Una notte di autentico terrore ha travolto i passeggeri a bordo del traghetto GNV Azzurra, in viaggio da Porto Torres verso Genova. Un violento incendio, divampato nella sala macchine, ha mandato in avaria i motori, lasciando l’imbarcazione bloccata in mare aperto, al largo delle coste di Propriano, in Corsica, per ore interminabili.
“Abbiamo avuto paura di morire, il pensiero è corso alla tragedia della Moby Prince”, racconta una donna di Esporlatu, ancora sotto shock. Il fumo ha invaso la nave e il panico è esploso quando l’equipaggio ha ordinato di recarsi ai punti di raduno e le scialuppe di salvataggio sono state calate a metà. I passeggeri, compresi i bambini, hanno trascorso la notte sul ponte, con poche coperte e acqua razionata.
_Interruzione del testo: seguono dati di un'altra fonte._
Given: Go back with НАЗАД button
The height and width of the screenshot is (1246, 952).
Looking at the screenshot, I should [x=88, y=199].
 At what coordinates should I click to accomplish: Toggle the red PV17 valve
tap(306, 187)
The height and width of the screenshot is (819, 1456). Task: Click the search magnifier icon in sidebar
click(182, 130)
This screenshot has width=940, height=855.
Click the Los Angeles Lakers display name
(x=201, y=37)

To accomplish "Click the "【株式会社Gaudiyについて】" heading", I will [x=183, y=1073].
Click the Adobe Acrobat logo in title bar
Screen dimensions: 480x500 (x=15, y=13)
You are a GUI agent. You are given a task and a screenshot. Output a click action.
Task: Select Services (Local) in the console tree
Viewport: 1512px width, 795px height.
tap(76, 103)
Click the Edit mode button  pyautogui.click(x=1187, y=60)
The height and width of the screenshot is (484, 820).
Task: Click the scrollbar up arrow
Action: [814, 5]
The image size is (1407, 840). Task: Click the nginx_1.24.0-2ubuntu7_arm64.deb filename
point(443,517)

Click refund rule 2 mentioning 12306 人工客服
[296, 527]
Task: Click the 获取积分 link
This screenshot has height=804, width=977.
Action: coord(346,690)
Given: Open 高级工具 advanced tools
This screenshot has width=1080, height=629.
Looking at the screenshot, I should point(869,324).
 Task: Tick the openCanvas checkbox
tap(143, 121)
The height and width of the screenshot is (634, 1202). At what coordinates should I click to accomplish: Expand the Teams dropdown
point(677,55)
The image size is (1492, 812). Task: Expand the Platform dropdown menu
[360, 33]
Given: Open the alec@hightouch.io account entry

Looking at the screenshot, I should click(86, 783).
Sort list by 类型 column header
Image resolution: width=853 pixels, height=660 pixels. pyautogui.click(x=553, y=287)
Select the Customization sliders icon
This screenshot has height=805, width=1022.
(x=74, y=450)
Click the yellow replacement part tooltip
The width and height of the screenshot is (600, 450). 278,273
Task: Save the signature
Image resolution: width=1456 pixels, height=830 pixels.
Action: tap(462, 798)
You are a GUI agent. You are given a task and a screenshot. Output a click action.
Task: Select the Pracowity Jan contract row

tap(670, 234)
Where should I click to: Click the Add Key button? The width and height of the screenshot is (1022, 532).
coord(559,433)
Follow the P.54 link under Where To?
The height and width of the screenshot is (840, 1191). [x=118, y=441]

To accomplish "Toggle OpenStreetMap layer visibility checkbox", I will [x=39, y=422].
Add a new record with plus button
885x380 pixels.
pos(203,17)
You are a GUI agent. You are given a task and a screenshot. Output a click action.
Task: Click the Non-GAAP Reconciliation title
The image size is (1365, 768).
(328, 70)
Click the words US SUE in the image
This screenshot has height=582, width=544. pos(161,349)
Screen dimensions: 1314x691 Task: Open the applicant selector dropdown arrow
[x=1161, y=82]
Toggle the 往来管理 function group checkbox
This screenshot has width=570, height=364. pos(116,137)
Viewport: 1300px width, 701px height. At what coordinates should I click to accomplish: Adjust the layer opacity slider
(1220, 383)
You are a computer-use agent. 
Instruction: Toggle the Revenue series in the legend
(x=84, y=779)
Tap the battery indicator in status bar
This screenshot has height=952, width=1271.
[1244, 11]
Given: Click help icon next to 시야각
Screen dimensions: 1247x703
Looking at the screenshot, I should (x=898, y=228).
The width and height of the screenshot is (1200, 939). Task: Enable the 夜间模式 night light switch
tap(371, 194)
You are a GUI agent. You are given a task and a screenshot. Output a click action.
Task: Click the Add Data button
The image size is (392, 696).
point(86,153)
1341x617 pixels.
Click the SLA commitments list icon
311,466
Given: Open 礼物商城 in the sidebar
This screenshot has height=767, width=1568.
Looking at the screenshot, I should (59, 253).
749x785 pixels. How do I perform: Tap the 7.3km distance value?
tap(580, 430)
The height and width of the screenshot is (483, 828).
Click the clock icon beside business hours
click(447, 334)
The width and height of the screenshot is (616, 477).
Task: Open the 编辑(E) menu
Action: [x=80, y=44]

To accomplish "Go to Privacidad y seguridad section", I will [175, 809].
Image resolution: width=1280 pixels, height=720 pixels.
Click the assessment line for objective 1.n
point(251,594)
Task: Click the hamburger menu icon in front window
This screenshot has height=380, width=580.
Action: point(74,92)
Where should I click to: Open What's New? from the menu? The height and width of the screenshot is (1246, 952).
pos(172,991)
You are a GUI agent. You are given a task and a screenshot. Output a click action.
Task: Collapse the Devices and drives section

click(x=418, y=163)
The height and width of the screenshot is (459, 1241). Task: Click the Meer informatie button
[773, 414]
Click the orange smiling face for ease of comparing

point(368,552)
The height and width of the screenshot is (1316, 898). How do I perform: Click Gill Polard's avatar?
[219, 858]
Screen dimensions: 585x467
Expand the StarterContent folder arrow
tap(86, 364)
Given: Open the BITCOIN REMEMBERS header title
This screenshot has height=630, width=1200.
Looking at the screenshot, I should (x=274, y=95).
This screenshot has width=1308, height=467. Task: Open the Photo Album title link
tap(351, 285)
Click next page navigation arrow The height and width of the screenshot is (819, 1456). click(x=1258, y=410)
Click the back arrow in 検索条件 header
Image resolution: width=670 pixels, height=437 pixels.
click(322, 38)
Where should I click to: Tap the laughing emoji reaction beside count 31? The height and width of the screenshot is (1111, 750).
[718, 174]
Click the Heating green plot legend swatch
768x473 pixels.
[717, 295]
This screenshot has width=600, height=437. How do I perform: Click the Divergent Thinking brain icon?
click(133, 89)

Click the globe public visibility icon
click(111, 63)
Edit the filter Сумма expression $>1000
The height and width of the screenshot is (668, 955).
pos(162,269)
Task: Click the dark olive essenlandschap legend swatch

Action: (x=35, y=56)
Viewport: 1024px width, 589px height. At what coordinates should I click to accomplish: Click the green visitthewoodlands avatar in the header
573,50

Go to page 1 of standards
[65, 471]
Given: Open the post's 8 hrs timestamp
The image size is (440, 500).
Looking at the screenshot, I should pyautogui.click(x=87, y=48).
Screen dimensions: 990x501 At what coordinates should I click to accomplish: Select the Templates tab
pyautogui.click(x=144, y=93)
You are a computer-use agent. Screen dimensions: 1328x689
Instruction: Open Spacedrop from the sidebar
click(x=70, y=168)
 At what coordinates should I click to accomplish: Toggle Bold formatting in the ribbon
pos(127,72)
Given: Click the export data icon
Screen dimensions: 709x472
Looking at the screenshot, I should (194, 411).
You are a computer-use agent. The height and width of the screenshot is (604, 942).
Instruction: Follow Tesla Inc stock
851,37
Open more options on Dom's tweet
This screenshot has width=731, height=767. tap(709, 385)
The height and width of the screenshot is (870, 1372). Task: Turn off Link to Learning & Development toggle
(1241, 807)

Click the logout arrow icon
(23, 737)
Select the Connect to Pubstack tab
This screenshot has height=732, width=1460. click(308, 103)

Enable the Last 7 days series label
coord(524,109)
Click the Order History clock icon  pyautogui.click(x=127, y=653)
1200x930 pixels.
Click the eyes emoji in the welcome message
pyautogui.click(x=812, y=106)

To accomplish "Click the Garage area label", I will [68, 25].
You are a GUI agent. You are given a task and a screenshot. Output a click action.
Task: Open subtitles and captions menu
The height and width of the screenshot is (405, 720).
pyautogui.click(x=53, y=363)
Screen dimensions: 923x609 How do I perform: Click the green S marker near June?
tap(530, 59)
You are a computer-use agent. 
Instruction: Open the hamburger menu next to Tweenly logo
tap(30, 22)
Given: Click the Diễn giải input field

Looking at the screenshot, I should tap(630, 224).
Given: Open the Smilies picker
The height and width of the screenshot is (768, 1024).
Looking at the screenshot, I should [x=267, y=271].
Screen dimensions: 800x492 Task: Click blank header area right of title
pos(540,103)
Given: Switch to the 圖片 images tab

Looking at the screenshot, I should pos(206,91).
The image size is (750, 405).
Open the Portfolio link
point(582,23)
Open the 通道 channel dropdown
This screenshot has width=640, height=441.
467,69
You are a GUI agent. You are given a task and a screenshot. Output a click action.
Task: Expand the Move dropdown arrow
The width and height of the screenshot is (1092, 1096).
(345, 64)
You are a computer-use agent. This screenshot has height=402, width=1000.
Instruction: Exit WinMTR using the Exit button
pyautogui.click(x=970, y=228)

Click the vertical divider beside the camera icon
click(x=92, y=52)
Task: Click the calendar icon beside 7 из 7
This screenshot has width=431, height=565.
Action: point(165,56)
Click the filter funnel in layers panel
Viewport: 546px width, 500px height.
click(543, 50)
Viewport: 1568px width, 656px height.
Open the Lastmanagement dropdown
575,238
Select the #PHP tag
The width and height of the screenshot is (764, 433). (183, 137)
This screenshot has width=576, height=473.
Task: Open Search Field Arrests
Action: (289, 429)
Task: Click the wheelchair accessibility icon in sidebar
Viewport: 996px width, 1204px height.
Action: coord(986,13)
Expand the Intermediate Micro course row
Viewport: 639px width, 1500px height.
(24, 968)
Le autorità marittime francesi, in coordinamento con quelle italiane, hanno imposto il rientro. Nonostante la compagnia volesse proseguire con i motori di riserva, la ferma opposizione dei passeggeri, provati dal caldo, dal fumo e dalle condizioni vetuste della nave, ha portato alla decisione di trainare il GNV Azzurra verso Porto Torres. L’arrivo in porto, avvenuto nel pomeriggio, ha segnato la fine di un’odissea, tra sollievo e dure critiche alle condizioni del traghetto e alla gestione dell’emergenza, seppur con un ringraziamento al personale di bordo per gli sforzi compiuti.